┌──

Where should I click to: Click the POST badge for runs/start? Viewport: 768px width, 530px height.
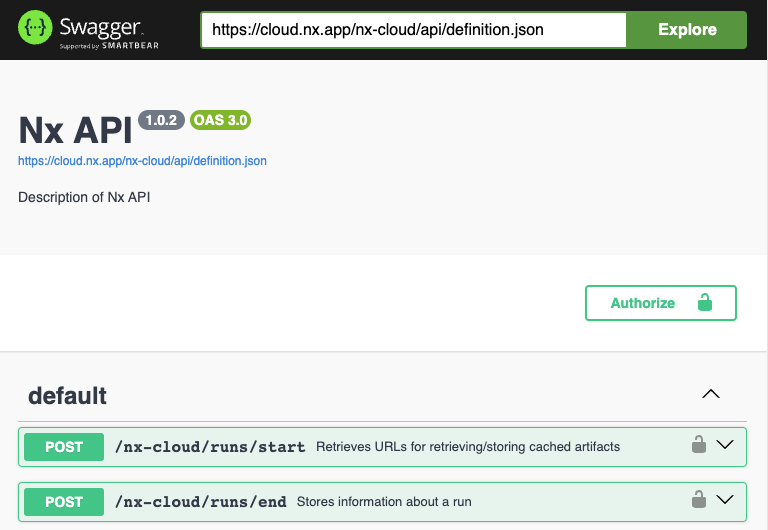(64, 447)
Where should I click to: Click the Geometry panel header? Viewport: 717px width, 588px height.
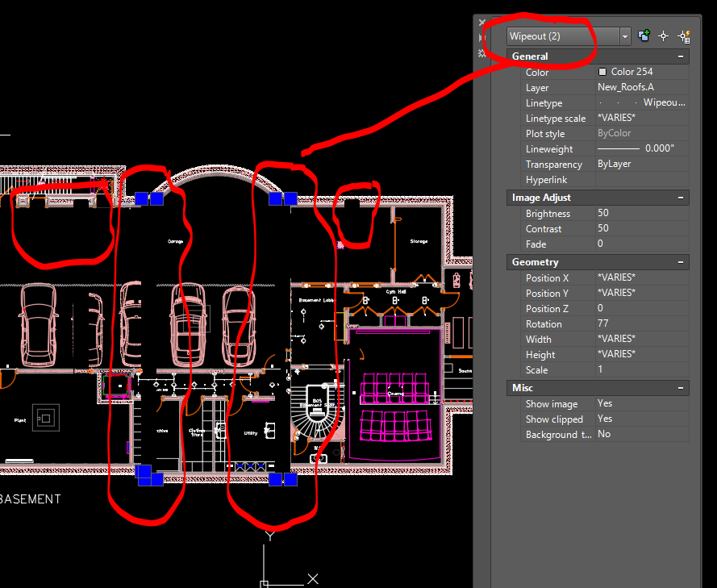pyautogui.click(x=598, y=261)
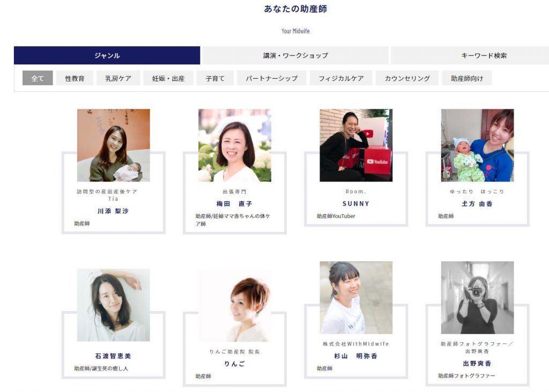Image resolution: width=549 pixels, height=392 pixels.
Task: Filter by 性教育
Action: click(x=75, y=78)
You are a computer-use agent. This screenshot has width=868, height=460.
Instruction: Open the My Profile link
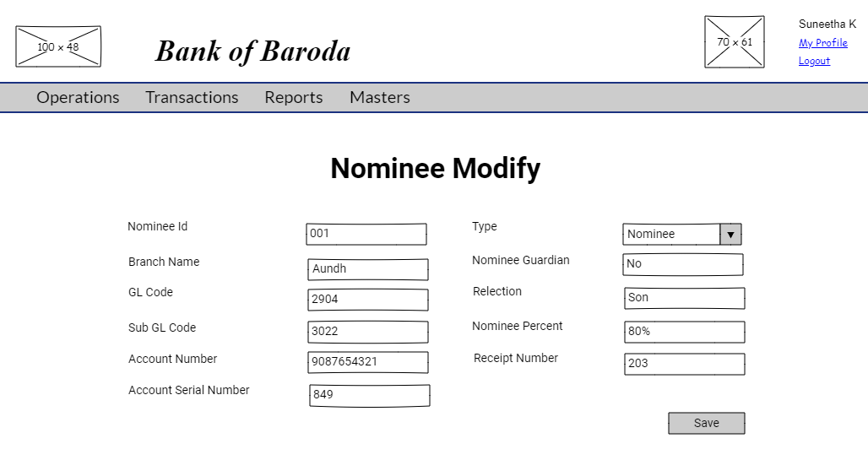click(822, 43)
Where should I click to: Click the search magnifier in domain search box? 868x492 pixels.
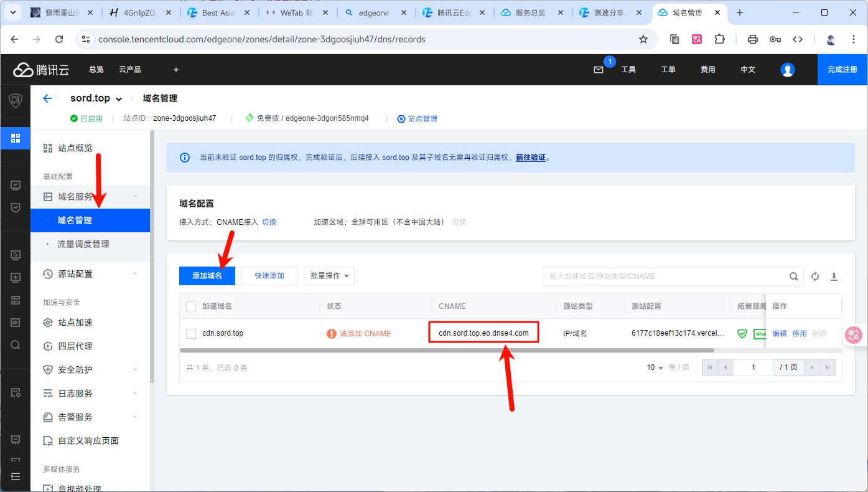pos(794,277)
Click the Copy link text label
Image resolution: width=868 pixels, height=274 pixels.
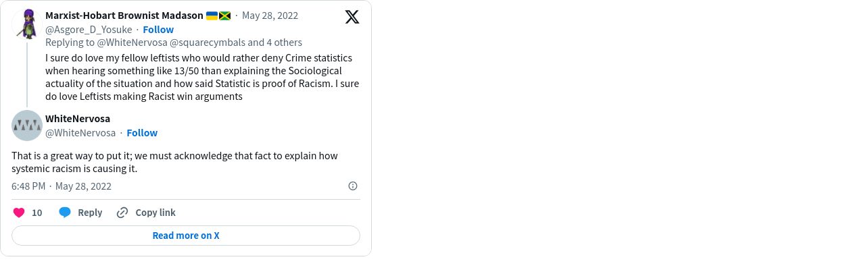155,213
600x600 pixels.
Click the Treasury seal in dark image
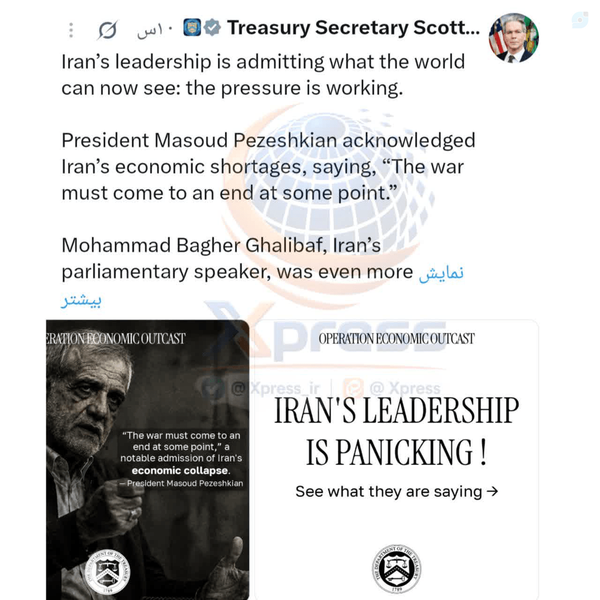click(107, 572)
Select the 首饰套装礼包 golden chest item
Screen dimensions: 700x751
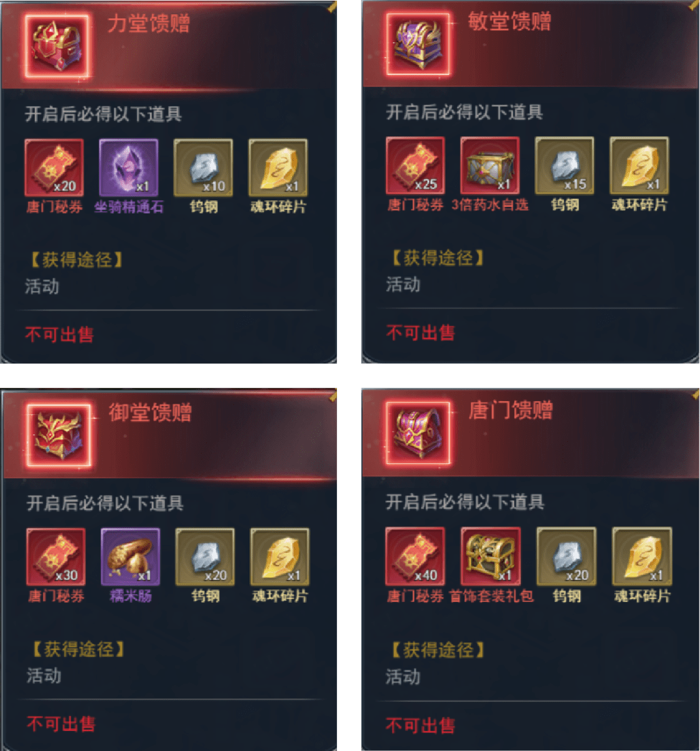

└──

[Task requirements]
Set all of the records down once more, letter for letter, with the images removed.

[Exercise response]
Where should I click to: Click the POST badge for runs/start? Viewport: 768px width, 530px height.
(64, 447)
Where should I click to: Click the Geometry panel header? Viewport: 717px width, 588px height.
pyautogui.click(x=598, y=261)
Image resolution: width=549 pixels, height=392 pixels.
Task: Filter by 性教育
Action: click(x=75, y=78)
You are a computer-use agent. This screenshot has width=868, height=460.
Instruction: Open the My Profile link
click(822, 43)
Where should I click to: Click the search magnifier in domain search box? 868x492 pixels.
pos(794,277)
Click the Copy link text label
Image resolution: width=868 pixels, height=274 pixels.
155,213
600x600 pixels.
Click the Treasury seal in dark image
click(107, 572)
Select the 首饰套装礼包 golden chest item
Screen dimensions: 700x751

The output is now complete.